┌──

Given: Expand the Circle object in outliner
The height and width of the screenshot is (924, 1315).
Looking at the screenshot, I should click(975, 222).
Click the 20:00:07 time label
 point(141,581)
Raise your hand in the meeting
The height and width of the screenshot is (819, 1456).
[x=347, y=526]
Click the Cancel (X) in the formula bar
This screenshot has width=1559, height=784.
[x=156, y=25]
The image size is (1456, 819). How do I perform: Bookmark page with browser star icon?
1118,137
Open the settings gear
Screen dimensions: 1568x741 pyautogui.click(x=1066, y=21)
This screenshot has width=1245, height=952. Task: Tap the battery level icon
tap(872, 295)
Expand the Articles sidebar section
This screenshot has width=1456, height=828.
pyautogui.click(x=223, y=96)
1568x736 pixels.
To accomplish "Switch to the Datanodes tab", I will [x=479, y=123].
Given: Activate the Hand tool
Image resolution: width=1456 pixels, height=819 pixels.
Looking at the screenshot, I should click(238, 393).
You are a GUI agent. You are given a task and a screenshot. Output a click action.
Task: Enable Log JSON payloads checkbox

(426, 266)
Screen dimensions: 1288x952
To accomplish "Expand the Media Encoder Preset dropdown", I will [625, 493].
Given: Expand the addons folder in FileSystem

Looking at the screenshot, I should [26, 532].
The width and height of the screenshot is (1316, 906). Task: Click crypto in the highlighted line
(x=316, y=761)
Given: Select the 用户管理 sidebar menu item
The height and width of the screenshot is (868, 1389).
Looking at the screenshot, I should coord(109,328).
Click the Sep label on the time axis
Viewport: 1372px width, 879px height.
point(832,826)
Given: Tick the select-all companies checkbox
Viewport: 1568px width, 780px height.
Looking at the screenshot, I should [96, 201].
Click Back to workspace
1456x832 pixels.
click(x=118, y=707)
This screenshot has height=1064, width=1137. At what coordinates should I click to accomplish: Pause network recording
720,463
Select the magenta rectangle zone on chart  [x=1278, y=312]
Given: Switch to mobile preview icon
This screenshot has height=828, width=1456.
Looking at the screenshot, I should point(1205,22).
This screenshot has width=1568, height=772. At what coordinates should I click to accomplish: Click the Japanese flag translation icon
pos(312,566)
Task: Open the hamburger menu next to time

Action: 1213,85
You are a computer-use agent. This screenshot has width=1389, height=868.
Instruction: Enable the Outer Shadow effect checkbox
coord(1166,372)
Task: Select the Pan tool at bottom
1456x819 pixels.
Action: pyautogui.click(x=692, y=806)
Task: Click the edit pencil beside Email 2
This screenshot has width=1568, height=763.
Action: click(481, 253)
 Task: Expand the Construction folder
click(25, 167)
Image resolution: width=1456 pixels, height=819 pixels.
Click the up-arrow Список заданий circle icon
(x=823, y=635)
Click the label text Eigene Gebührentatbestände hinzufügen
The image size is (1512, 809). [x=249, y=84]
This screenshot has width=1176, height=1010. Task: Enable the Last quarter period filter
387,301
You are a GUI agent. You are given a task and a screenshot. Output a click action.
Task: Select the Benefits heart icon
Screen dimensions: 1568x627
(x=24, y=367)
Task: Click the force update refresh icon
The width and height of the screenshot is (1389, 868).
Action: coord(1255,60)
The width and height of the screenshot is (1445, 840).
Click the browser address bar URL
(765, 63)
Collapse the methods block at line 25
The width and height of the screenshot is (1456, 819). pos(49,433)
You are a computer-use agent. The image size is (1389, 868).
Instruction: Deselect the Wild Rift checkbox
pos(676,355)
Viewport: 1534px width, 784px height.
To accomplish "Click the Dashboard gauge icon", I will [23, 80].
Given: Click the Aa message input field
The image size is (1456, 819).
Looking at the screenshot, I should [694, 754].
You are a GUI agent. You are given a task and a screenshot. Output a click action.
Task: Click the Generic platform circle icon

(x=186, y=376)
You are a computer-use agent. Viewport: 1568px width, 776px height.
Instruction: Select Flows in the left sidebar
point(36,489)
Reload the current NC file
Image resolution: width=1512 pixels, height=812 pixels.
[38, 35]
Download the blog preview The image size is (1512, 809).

└──

TASK REQUIREMENTS: Across all the records above, find each line with "preview" in it and copy it.

RESULT OF THE EXERCISE:
Given: Switch to mobile preview icon
Download the blog preview The image size is (1512, 809).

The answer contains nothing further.